The Houston Zoo Presents An Evening with Jane Goodall

On October 10th 2012

The Houston Zoo presents our fifth annual Feed Your Wild Life Conservation Gala: An Evening with Dr. Jane Goodall, DBE. In July 1960, at the age of 26, Jane Goodall traveled from England to what is today Tanzania and bravely entered the little-known world of wild chimpanzees. She was equipped with nothing more than a notebook and a pair of binoculars. But with her unyielding patience and characteristic optimism, she won the trust of these initially shy creatures. She managed to open a window into their sometimes strange and often familiar-seeming lives. The public was fascinated and remains so to this day.

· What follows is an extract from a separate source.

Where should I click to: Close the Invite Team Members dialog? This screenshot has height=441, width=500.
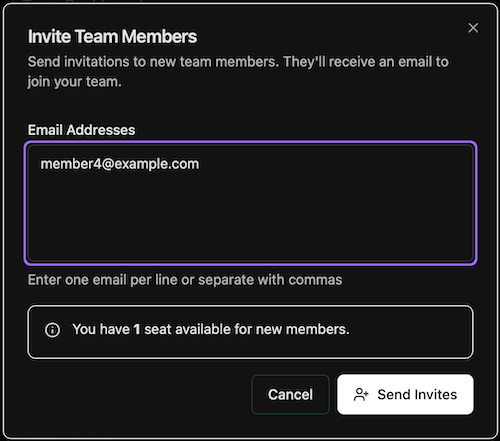point(473,28)
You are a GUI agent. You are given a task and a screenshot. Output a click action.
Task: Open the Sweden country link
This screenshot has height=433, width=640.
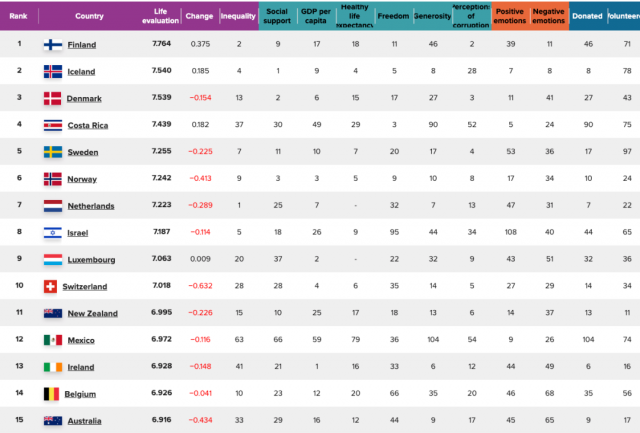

The Houston Zoo Wildlife Conservation Program supports 25 projects in nearly a dozen countries. From Lions in Mozambique to Houston Toads right here in Texas, our program is a critical part of the Houston Zoo's mission to protect wildlife species and their habitat.

The Feed Your Wild Life Conservation Gala has generated nearly $750,000 over the past four events in support of these programs. Please join us and our very special guest Dr. Jane Goodall as we work together to inspire communities and conserve wildlife.

Dr. Jane Goodall and the Jane Goodall Institute

It has been 50 years since Jane Goodall stepped on to the beach at Gombe, Tanzania (then called Tanganyika) to begin her study of wild chimpanzees, and with that first step, the chimpanzee become more than a character in a book or in a Tarzan movie or simply a wild beast to tame. The chimpanzee became a species of wildlife with a personality and emotions. They showed both empathy and aggression towards each other, social structure and cognitive thought. They were found to be both foragers and hunters, and they showed the development of primitive “tool” use. Up until that point, anthropologists saw tool-making as a defining trait of mankind. When Jane wrote Louis Leakey, her mentor and the man who set her on her course for her life’s work, of her discovery, he replied: “Now we must redefine ‘tool,’ redefine ‘man’ or accept chimpanzees as humans.”
 
Join us for cocktails, dinner, animal experiences, a silent auction and an evening presentation by Dr. Jane Goodall in support of the Houston Zoo Wildlife Conservation Program. For 50 years, Dr. Goodall has been a driving force in the protection of wildlife and the education of local communtiies in support of the Earth's vast and awe-inspiring animals.

Hear firsthand accounts of the conservation programs Dr. Goodall and the Jane Goodall Institute have established to secure populations of wild chimpanzees.